Abstract

The terms excerpted from Czech medieval sources that are listed and explained in Latinitatis medii aevi lexicon Bohemorum include a considerable number of names for domestic, field, forest, and exotic animals. The main source of this Latin zoological terminology is the Glossary by the 14th-century lexicographer Bartholomaeus de Solencia also known as Claretus. The author collected the names of animals mainly from the encyclopaedia De natura rerum written by the 13th-century preacher Thomas of Cantimpré. Apart from more or less well-known terms which are attested already in the Classical Latin and whose origins and meanings have been studied and traced by modern scholars, it is possible to find in Claretus and Thomas of Cantimpré other expressions that still lack a proper explanation of their etymology and meaning. One of these is the bird name incendula (incedula in Claretus) which Thomas found in a copy of Latin version of Aristotle’s Historia animalium, translated by Michael Scotus around 1220 from Arabic. In the Arabic and Latin translation of Aristotle’s treatise, the original information about the bird – the crow or the rook – and about its antagonism with the eagle owl remained basically unchanged, but the original Greek name took a circuitous route to medieval Latin.

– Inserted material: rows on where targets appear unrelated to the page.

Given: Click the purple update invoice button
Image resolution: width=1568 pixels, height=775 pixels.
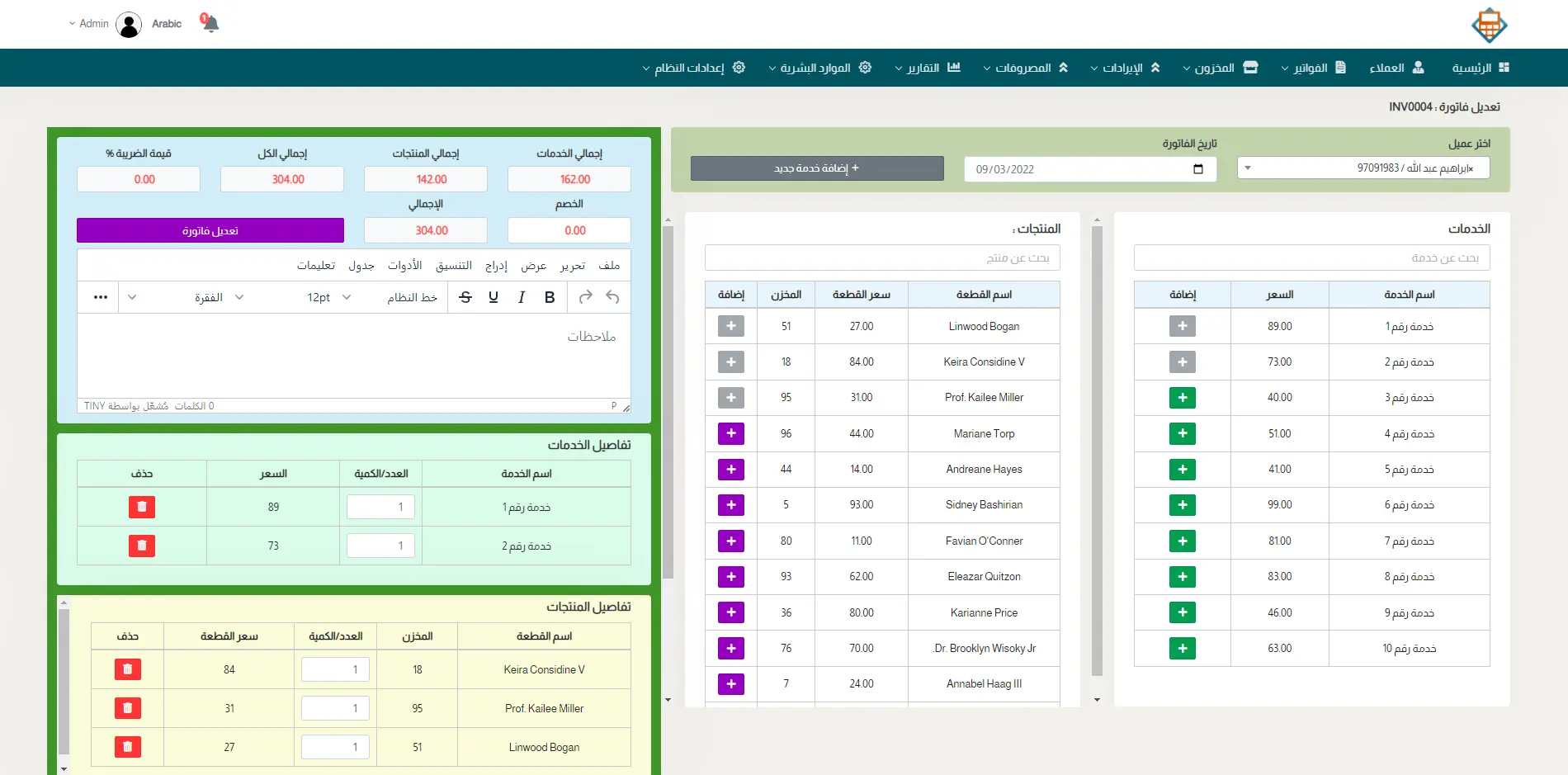Looking at the screenshot, I should [x=210, y=230].
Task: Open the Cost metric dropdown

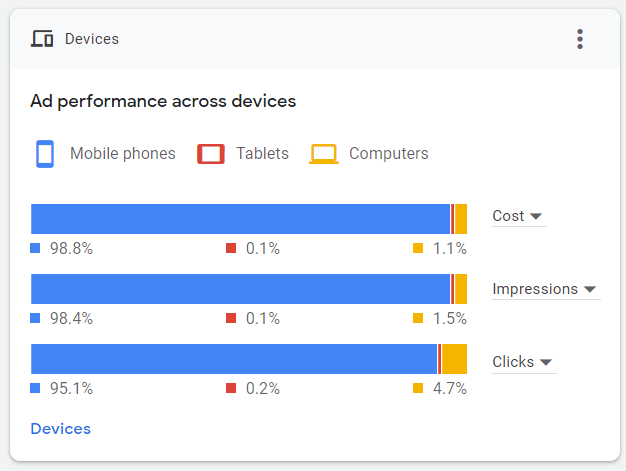Action: (519, 216)
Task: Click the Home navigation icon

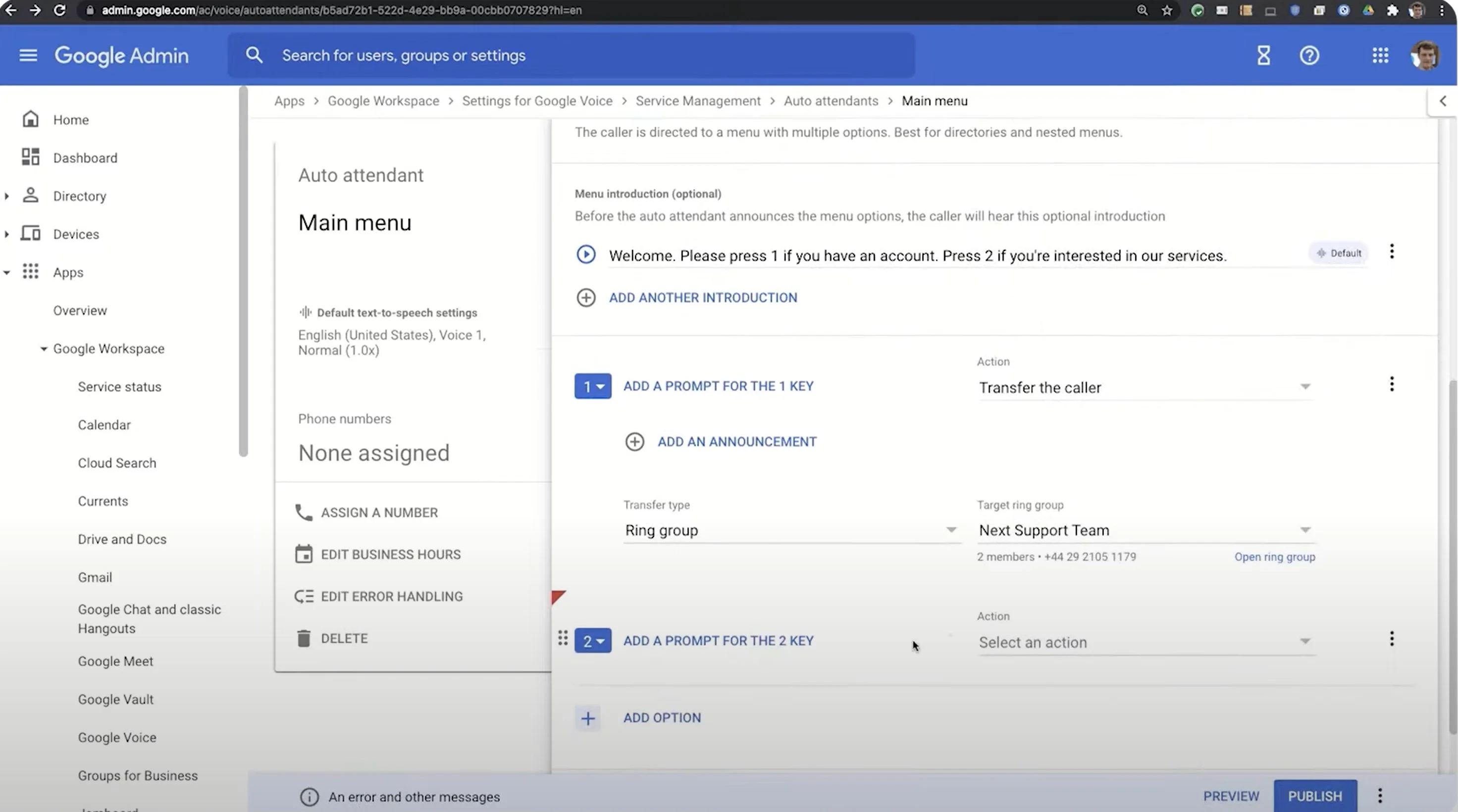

In the Arabic version the Greek term κορώνη in the relevant passage was four times translated as ġudāf. In Benedikt K. Vollmann’s edition of Scotus’ Latin translation, however, the passage contains two different equivalents of the Arabic word : firstly it is translated as incendula and in three other cases one finds its translation as corvus. The study deals with the question why Michael Scotus used two different words when translating the name of the owl’s rival, and whether the first instance of ġudāf was originally replaced by incendula which still remains to be fully explained, or by the Classical Latin term monedula, „ jackdaw“, which occurs as variant reading in later manuscripts.